> **Exercise requirements**
For each line of the data that includes the word "into", copy the line.

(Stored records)
━━━━━━━━━━━━━━━━━━━━━━━━━━━━━━

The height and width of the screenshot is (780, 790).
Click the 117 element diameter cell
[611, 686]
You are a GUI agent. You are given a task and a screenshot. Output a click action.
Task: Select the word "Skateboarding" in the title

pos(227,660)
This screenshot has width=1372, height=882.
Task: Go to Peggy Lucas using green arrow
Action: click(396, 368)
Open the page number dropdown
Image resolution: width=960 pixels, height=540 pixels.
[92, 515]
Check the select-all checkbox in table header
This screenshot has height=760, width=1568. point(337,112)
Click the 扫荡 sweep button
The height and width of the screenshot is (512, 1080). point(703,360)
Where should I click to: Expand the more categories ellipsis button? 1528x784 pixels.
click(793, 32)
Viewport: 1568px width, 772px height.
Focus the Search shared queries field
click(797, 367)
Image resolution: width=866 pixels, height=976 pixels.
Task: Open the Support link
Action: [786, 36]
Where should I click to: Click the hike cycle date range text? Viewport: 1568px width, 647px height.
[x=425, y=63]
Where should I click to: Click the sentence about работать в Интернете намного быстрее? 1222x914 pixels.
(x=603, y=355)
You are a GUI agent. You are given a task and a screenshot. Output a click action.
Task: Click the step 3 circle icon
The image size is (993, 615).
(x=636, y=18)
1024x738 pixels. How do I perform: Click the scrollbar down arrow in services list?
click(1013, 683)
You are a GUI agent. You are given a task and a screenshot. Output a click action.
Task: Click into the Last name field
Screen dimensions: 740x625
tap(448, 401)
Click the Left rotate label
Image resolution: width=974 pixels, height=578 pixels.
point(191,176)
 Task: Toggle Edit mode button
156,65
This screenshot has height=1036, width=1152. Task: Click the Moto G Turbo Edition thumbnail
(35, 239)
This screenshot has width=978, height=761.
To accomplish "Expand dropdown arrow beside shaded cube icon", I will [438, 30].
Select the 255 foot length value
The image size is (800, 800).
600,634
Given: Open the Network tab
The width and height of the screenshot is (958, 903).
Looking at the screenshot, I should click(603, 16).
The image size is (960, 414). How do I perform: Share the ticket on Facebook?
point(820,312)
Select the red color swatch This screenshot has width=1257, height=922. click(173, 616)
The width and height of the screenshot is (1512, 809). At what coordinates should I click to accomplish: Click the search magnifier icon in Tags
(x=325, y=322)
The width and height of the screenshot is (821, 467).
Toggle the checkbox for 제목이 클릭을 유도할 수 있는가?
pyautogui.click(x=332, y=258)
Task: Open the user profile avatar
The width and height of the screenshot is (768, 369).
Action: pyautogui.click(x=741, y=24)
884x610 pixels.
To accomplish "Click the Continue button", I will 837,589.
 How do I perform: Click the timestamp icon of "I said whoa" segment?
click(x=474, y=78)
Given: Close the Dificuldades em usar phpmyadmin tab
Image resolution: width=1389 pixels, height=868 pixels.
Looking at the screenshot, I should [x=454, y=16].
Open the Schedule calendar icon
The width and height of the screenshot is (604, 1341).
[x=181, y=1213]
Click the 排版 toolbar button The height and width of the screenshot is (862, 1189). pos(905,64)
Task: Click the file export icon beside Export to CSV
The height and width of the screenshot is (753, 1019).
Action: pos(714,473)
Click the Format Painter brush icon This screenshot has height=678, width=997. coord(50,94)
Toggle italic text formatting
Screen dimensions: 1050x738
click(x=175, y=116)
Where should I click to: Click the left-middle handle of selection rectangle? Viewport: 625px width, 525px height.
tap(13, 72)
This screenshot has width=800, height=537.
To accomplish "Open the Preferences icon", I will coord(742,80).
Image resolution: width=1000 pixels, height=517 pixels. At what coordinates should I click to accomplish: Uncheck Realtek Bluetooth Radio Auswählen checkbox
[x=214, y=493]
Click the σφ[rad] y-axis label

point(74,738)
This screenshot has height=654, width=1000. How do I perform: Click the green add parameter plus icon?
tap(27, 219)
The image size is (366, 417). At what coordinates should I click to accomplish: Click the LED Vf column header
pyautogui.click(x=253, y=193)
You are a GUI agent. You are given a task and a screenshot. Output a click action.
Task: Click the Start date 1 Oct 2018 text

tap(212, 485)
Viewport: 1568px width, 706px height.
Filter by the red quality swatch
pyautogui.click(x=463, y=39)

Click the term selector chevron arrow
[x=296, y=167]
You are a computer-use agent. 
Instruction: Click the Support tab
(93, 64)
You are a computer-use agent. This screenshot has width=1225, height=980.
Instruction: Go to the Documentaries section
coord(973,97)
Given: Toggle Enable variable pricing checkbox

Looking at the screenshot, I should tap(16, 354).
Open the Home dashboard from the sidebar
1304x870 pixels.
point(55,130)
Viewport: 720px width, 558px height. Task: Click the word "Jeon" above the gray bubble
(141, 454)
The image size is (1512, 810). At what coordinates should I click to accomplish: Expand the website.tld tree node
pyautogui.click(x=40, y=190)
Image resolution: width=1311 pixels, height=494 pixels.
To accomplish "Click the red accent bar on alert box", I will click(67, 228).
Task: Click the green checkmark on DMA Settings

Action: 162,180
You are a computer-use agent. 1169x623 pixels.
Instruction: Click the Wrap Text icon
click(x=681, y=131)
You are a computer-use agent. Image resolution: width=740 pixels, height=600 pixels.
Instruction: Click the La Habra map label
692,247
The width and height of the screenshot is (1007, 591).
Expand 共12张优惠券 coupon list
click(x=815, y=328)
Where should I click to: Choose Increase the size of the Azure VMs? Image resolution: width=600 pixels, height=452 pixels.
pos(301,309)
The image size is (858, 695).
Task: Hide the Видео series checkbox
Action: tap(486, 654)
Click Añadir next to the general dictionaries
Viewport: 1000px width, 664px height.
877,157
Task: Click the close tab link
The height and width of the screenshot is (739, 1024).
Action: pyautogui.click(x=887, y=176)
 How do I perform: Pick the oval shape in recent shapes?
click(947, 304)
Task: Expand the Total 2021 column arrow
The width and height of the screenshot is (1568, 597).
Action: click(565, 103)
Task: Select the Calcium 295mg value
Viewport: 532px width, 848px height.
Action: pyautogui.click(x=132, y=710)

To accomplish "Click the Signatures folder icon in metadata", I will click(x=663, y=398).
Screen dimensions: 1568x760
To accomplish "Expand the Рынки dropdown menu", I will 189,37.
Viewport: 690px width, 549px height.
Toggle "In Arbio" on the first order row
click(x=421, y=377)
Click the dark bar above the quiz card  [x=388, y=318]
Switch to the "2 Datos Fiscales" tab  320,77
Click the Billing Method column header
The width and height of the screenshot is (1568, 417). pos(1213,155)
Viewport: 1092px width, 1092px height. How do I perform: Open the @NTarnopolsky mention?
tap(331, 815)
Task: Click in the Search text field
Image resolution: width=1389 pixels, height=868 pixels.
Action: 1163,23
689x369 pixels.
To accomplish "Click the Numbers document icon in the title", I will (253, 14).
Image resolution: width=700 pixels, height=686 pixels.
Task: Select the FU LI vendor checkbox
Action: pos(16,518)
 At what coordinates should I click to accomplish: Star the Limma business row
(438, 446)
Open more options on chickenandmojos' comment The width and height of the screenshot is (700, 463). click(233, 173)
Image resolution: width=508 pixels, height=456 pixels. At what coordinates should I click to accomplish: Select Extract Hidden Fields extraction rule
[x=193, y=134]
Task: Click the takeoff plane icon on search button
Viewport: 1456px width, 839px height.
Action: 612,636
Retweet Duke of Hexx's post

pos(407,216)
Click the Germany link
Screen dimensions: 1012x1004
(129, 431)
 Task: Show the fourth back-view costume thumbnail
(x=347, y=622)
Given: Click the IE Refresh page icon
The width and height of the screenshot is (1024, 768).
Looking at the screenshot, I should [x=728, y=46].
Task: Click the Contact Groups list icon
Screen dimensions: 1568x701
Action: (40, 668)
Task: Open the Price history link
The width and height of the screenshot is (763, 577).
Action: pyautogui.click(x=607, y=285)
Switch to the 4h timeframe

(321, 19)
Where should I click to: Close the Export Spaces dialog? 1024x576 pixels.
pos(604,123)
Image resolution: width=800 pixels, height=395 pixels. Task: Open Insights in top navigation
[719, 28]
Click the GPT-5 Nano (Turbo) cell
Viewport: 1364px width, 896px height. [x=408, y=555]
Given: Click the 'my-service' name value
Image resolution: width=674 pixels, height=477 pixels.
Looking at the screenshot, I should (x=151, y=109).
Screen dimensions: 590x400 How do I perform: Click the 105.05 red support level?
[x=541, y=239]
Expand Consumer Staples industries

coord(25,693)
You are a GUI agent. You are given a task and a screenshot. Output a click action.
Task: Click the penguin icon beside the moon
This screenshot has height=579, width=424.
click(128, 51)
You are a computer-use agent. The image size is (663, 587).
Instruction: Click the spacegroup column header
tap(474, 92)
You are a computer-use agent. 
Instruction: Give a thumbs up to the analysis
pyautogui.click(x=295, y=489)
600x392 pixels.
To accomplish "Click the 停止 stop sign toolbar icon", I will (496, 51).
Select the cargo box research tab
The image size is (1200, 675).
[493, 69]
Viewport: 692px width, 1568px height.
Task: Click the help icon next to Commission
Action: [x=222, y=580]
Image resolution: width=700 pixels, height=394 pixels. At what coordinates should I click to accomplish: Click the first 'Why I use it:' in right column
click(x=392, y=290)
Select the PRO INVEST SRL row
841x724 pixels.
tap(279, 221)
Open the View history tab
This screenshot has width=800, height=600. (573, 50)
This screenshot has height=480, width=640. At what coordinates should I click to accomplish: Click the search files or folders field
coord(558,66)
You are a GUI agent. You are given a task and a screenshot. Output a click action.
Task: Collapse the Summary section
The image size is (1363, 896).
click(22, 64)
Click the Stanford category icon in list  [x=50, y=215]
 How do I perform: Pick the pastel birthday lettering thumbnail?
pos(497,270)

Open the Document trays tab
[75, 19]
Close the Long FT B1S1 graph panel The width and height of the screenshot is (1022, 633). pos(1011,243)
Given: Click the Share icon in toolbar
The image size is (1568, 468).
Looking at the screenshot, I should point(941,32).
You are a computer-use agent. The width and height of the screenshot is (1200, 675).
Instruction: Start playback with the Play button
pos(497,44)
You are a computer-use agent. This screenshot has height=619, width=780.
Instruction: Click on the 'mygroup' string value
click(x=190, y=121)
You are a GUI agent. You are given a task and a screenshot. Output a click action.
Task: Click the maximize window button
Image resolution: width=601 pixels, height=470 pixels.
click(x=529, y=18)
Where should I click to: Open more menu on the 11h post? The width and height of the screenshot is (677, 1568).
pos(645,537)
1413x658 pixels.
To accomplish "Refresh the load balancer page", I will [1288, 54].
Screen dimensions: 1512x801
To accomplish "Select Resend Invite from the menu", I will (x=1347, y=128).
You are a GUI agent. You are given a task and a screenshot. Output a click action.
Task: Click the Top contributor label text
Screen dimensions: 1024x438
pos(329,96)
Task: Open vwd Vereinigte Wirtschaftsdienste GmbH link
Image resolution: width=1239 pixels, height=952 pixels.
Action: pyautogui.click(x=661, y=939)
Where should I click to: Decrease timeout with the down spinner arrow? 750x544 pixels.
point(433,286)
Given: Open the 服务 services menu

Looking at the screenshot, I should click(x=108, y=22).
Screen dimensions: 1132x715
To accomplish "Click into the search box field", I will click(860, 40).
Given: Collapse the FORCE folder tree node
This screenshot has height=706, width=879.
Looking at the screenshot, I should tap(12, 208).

━━━━━━━━━━━━━━━━━━━━━━━━━━━━━━

> **Response below**
Task: Click into the Last name field
To accomplish "Click into the search box field", I will click(860, 40).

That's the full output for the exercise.